Although the official budget for this 2001 production was $94 million and reported even higher in the press, the studios outlay was only $8.7 million. How?
First, Paramount got $65 million from Intermedia Films in Germany in exchange for distribution rights to Lara Croft: Tomb Raider for six countries: Britain, France, Germany, Italy, Spain, and Japan. These pre-sales left Paramount with the rights to market its film to the rest of the world.
Second, it arranged to have part of the film shot in Britain so that it would qualify for Section 48 tax relief. This allowed it to make a sale-lease-back transaction with the British Lombard Bank through which (on paper only) Lara Croft: Tomb Raider was sold to British investors, who collected a multimillion subsidy from the British government, and then sold it back to Paramount via a lease and option for less than Paramount paid (in effect, giving it a share of the tax-relief subsidy). Through this financial alchemy in Britain, Paramount netted, up front, a cool $12 million. Third, Paramount sold the copyright through Herbert Kloibers Tele Munchen Gruppe, to a German tax shelter. Because German law did not require the movie to be shot in Germany, and the copyright transfer was only a temporary artifice, the money paid to Paramount in this complex transaction was truly, as the executive put it, money-for-nothing. Through this maneuver, Paramount made another $10.2 million in Germany, which paid the salaries of star Angelina Jolie ($7.5 million) and the rest of the principal cast.

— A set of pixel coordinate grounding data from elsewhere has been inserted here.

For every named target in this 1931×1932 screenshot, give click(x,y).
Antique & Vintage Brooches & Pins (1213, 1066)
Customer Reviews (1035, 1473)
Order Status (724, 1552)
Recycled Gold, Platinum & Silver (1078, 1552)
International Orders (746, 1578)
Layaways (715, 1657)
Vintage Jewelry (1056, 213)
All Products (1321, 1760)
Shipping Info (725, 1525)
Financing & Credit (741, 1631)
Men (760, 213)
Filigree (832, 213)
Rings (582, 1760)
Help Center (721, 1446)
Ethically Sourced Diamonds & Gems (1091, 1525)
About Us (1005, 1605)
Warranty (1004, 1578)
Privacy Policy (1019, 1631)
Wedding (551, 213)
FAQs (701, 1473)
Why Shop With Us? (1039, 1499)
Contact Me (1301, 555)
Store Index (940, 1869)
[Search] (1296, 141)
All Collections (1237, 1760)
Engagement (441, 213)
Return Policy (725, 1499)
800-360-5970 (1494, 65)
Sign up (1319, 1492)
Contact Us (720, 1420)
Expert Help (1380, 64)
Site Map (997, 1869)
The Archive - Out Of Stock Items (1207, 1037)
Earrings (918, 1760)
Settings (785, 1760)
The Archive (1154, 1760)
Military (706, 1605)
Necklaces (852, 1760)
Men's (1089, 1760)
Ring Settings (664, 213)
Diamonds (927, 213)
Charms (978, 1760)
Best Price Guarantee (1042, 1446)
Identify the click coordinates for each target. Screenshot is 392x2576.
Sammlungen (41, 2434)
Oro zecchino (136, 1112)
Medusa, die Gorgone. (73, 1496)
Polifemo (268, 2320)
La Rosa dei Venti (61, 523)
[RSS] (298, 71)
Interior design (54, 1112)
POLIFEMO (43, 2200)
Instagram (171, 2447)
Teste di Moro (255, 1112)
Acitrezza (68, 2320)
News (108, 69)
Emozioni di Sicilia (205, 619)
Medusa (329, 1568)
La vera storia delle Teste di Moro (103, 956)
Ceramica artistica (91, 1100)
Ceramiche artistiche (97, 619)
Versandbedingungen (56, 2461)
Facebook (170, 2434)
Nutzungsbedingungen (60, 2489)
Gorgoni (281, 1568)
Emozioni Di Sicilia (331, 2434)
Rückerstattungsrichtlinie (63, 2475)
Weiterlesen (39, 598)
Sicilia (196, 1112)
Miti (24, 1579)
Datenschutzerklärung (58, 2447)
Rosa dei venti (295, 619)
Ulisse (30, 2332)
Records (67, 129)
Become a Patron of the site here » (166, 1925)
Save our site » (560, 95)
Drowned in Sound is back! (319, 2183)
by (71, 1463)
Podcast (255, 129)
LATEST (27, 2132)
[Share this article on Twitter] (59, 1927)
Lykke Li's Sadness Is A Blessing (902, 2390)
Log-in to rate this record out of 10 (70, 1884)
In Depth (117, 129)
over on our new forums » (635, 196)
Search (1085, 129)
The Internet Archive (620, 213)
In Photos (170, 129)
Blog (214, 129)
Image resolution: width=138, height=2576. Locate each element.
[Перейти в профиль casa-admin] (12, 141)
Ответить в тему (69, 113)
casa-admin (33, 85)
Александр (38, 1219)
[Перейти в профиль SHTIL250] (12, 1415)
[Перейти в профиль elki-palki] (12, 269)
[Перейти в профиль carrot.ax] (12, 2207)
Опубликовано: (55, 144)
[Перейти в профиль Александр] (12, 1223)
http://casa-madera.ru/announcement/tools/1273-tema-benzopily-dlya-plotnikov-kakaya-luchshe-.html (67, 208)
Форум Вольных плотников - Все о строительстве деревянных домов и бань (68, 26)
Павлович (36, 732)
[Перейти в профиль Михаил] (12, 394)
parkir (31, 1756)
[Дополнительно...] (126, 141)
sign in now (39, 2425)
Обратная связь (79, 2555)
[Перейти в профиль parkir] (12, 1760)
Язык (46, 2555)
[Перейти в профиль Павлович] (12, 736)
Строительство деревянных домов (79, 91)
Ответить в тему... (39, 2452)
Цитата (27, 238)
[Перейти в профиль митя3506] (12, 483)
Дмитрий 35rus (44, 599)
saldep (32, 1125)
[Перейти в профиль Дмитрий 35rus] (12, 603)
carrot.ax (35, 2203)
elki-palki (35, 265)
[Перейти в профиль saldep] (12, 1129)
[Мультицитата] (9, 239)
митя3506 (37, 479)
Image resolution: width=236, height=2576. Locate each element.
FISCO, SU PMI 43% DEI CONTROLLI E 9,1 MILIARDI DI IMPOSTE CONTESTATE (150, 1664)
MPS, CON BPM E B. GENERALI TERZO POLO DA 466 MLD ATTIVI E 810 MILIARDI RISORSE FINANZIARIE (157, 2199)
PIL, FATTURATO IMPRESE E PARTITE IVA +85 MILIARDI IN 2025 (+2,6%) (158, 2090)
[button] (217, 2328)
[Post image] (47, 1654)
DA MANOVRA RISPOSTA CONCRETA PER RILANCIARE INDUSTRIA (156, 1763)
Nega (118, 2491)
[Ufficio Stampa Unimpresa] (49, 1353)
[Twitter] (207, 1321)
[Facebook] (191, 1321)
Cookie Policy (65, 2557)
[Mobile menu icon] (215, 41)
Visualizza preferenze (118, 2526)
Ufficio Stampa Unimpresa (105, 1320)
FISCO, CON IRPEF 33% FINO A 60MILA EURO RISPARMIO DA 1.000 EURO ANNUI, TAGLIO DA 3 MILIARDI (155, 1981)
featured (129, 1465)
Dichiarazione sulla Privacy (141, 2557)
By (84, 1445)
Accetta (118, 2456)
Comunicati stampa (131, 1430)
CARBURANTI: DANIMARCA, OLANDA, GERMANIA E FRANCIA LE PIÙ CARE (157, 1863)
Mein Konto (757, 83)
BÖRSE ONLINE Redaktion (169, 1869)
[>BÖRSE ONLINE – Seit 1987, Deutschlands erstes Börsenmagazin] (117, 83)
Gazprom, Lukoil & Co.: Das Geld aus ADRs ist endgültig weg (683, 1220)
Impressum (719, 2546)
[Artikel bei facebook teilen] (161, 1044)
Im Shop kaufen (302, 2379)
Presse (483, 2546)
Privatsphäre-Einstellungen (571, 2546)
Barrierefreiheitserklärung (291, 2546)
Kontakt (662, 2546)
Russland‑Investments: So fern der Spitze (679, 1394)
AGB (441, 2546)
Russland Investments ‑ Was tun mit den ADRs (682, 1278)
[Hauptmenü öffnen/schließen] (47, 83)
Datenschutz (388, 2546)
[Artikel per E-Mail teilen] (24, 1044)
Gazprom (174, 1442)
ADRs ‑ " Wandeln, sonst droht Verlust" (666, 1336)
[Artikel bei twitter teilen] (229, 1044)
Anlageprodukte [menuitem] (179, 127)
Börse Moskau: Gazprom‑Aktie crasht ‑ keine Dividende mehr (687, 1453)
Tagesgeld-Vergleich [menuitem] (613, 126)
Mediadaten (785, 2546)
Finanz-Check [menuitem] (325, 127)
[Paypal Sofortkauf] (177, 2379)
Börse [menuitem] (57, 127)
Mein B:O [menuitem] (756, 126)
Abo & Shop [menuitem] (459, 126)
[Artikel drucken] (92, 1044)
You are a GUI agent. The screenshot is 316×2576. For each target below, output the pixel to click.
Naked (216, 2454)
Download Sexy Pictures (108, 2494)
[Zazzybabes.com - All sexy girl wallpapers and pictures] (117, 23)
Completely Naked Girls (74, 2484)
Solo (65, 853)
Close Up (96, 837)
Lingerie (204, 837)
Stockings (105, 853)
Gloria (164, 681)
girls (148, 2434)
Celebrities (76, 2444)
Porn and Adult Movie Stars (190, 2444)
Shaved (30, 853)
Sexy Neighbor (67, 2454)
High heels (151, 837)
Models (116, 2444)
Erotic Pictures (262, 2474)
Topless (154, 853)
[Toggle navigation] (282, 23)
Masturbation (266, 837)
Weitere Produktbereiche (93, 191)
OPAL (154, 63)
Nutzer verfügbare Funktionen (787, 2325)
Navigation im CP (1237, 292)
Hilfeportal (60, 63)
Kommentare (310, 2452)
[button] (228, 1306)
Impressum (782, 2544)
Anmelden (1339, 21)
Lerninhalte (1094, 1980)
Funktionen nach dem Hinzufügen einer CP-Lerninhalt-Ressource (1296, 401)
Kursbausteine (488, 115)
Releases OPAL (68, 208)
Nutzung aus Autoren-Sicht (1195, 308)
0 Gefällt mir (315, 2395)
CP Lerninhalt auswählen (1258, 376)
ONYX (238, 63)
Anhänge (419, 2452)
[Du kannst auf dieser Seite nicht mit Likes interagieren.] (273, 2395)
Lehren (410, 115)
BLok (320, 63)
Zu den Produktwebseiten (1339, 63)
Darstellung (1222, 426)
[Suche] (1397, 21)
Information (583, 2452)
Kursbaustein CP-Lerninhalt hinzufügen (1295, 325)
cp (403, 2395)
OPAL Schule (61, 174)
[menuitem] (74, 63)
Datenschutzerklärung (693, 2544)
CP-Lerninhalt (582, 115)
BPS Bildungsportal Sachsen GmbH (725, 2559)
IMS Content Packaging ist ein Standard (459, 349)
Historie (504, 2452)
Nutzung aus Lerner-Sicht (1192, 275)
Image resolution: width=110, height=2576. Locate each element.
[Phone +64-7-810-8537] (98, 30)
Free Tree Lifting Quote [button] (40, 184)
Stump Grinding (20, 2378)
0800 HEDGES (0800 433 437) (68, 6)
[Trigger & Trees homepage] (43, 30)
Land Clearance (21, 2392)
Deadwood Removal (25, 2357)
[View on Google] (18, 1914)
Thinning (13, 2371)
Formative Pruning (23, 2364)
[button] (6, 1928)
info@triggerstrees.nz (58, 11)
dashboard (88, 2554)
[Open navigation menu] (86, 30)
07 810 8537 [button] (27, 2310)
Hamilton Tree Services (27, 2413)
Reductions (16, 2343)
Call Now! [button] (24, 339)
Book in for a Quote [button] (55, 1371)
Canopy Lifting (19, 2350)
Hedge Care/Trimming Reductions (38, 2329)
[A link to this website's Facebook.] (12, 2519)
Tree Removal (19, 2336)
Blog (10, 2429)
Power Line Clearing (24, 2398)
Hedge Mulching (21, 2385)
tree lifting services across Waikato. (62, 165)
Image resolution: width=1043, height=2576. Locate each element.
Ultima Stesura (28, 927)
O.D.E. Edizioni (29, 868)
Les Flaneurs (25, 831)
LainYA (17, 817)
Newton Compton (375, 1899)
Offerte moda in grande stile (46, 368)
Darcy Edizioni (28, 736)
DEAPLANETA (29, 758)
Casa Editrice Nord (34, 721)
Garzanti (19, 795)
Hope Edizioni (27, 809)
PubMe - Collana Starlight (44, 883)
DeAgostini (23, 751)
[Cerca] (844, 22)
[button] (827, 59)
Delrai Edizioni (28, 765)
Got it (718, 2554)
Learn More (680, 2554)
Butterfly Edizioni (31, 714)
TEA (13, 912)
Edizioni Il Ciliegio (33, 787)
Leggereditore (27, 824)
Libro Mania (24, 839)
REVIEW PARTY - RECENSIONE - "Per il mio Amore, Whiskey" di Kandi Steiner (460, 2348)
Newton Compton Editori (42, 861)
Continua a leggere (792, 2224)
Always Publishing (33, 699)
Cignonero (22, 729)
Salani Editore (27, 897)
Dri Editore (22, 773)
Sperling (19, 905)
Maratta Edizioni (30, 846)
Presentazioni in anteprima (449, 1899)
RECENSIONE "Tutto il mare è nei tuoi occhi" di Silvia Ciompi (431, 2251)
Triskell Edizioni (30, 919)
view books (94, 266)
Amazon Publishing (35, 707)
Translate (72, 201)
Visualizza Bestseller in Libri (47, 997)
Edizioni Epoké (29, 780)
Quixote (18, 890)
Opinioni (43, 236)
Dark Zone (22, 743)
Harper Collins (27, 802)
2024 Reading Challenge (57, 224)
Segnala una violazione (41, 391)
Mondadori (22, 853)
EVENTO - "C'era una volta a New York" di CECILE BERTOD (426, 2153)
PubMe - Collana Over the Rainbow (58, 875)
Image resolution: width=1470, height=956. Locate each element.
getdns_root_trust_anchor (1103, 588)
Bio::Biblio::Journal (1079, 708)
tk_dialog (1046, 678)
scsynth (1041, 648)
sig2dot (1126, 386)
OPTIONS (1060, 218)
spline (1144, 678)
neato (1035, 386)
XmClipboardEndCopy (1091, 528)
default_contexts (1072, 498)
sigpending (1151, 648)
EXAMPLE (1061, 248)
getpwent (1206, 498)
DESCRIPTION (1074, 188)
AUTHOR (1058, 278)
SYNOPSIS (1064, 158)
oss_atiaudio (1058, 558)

Before the cameras even started rolling, then, Paramount had earned, risk-free, $87 million. For arranging this financial legerdemain Paramount paid about $1.7 million in commissions and fees to middlemen, but that left it with over $85.3 million in the bank. So, its total out-of-pocket cost for the $94-million movie was only $8.7 million.
Since Paramount could be assured of selling the pay-TV rights to its sister company, Showtime, with which it had an output deal, for $8.5 million, it had little, if any, risk. As it turned out, the movie brought into Paramounts coffers over $100 million from theaters, DVDs, television, and other rights.